◆ WORK ORDER
What are the lines, copied exactly, from the one containing "Click the gold bar at the top" through the last line of the records below, both included?

◆ PROVIDED DATA
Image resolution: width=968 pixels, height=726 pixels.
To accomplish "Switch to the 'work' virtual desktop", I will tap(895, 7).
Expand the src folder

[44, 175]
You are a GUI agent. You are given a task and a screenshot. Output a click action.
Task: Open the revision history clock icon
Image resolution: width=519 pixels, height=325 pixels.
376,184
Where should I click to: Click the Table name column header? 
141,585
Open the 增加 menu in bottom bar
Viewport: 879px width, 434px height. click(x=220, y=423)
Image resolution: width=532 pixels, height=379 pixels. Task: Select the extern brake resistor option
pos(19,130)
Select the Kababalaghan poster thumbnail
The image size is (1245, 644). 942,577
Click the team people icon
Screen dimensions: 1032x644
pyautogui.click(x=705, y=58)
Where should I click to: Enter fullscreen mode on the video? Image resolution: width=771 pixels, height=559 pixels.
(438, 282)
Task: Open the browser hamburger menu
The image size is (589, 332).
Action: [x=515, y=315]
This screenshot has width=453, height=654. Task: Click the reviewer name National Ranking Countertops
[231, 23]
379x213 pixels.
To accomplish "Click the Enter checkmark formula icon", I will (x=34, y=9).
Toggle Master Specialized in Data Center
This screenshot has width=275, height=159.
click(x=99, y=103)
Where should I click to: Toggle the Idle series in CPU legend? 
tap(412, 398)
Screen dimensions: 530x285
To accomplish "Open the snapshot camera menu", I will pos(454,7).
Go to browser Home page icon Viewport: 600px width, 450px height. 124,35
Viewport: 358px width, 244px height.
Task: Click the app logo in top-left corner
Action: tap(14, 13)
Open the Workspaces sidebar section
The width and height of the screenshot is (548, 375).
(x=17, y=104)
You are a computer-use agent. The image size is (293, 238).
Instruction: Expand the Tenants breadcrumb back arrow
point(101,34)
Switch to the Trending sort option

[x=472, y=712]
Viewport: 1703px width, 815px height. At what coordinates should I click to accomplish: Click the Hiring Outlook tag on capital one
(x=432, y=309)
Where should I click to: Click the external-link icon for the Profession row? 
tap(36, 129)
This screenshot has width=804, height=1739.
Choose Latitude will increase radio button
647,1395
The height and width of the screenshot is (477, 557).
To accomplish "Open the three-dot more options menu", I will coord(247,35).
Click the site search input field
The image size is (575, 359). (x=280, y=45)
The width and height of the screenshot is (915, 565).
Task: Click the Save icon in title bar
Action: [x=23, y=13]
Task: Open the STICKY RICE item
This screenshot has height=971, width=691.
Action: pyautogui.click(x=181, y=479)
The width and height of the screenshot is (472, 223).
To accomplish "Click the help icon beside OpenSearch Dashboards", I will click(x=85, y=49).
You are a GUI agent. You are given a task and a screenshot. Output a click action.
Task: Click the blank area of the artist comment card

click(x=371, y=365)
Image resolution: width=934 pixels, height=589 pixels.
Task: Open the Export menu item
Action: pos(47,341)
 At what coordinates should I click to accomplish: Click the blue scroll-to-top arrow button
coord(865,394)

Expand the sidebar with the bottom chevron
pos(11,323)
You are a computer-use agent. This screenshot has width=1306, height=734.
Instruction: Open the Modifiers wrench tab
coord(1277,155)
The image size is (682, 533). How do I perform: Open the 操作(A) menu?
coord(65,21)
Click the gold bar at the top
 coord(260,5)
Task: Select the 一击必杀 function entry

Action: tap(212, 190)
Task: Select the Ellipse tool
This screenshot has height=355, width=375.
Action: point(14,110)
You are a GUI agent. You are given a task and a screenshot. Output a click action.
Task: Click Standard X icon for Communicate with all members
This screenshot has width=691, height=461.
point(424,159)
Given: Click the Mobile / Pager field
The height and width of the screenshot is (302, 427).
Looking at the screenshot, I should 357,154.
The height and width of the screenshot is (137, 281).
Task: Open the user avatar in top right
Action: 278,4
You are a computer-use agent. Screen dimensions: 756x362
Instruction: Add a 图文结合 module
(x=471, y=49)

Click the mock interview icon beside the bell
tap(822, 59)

◆ COMPLETED TASK
Click the gold bar at the top
 coord(260,5)
Task: Select the 一击必杀 function entry

Action: tap(212, 190)
Task: Select the Ellipse tool
This screenshot has height=355, width=375.
Action: point(14,110)
You are a GUI agent. You are given a task and a screenshot. Output a click action.
Task: Click Standard X icon for Communicate with all members
This screenshot has width=691, height=461.
point(424,159)
Given: Click the Mobile / Pager field
The height and width of the screenshot is (302, 427).
Looking at the screenshot, I should 357,154.
The height and width of the screenshot is (137, 281).
Task: Open the user avatar in top right
Action: 278,4
You are a computer-use agent. Screen dimensions: 756x362
Instruction: Add a 图文结合 module
(x=471, y=49)

Click the mock interview icon beside the bell
tap(822, 59)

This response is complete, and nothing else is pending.